Because of this, I will:

• Respect the privacy of clients/participants and other employees, students and volunteers at all times.

• Treat all GCHC clinical, program, administrative, and financial information about customers as confidential and take all necessary precautions to protect it.

• Ensure that private and confidential information is not inappropriately accessed, used or disclosed either directly or by virtue of access to passwords to the computer system.

• Disclose confidential information when required to do so by law.

• Sign that they have read and reviewed this policy.


Violation of privacy and confidentiality may include but is not limited to:

• Accessing personal information that is not required for work/volunteering purposes.

• Misusing or disclosing personal information (verbally, through the computer system or in hard copy) without proper authorization.

• Altering personal information of clients/participants, employees, students or volunteers.

• Disclosing to another person personal user names and passwords to enable unauthorized access to personal information.


A breach of confidentiality will result in disciplinary action and/or termination.

The conditions outlined in this policy continue beyond the cessation of a relationship with GCHC.


COVID-19 VOLUNTEER HEALTH & SAFETY ACKNOWLEDGMENT FORM


Thank you for your willingness to volunteer during these complex and challenging times. The COVID-19 pandemic has necessitated changes to routines and practices to keep volunteers, clients and staff safe and healthy during volunteering.

This document is designed to ensure that volunteers are aware of the risks and have made an informed choice in agreeing to volunteer.

In the event of a public health emergency, volunteers may be exposed to a higher then normal level of risk or exposure in the work environment. Volunteers assisting with the delivery of community support services should be aware of the specific risks listed below. It is important to note that this list is not exhaustive; there are likely additional risks that have not been listed.

Exposure to and/or contraction of COVID-19

In volunteering during the COVID-19 pandemic, I fully understand the following:

• I agree to self monitor for COVID-19 as per provided information outlined by public health.

• I will notify the GCHC if I become unwell.

• I will stay home if suspected that I am unwell.

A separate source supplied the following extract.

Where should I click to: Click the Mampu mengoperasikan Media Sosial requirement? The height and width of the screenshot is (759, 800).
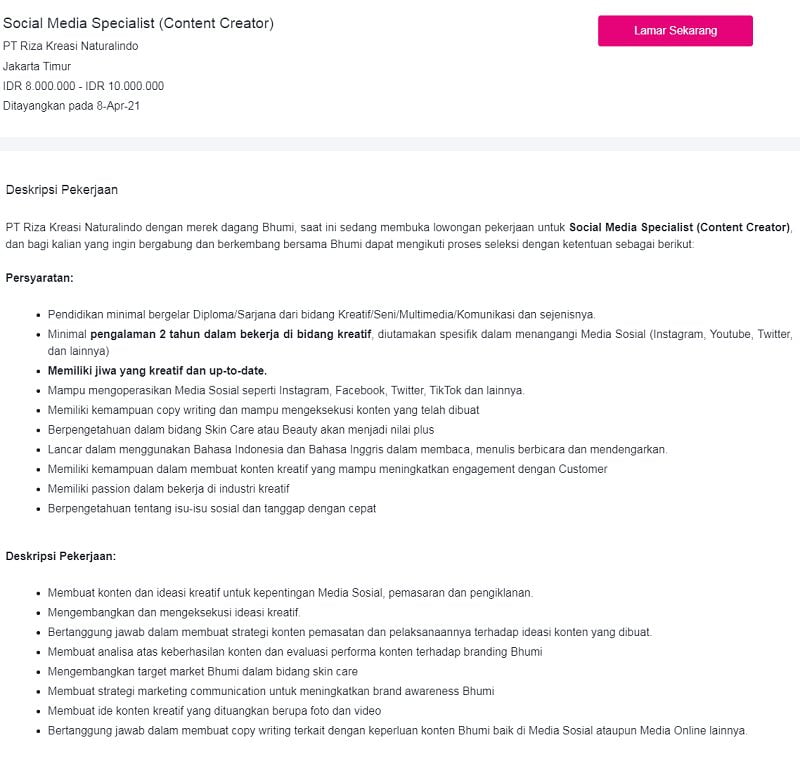pyautogui.click(x=285, y=390)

• I agree to adhere to public health recommended social distancing guidelines, hygiene and hand-washing procedures.

• If required for my role, I will receive training on use of PPE and will follow the procedure outlined by the GCHC and public health.

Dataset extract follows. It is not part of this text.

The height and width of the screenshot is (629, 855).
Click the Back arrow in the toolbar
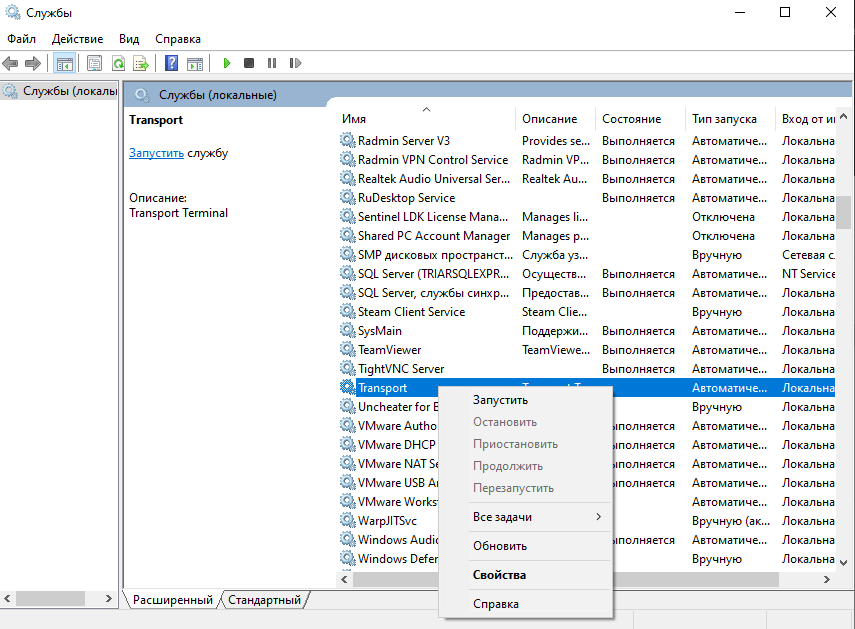[10, 63]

• I will review and agree to work within the boundaries of the position that I am asked to do.

• I will/have review the Volunteer Canada, Volunteering During COVID-19 checklist and proclaim that I am fit to volunteer.

• I will ensure that I been provided with guidance on mitigating risk and will discuss these risks with my family.

• I accept the related risks and agree to take all reasonable precautions to manage these risks in order to avoid personal injury.

• I will immediately notify the GCHC of any incident that involves property damage or personal injury during my volunteer duties.

• Either the GCHC or I may terminate my volunteer activities at any time.


BY CHECKING OFF THE BOX, I ACKNOWLEDGE HAVING READ, UNDERSTOOD AND AGREED TO THE ABOVE CONDITIONS, RELEASE AND WAIVER, FOR THE VOLUNTEER ROLE THAT I AM ASSIGNED AND AGREE TO PERFORM FOR THE GUELPH COMMUNITY HEALTH CENTRE.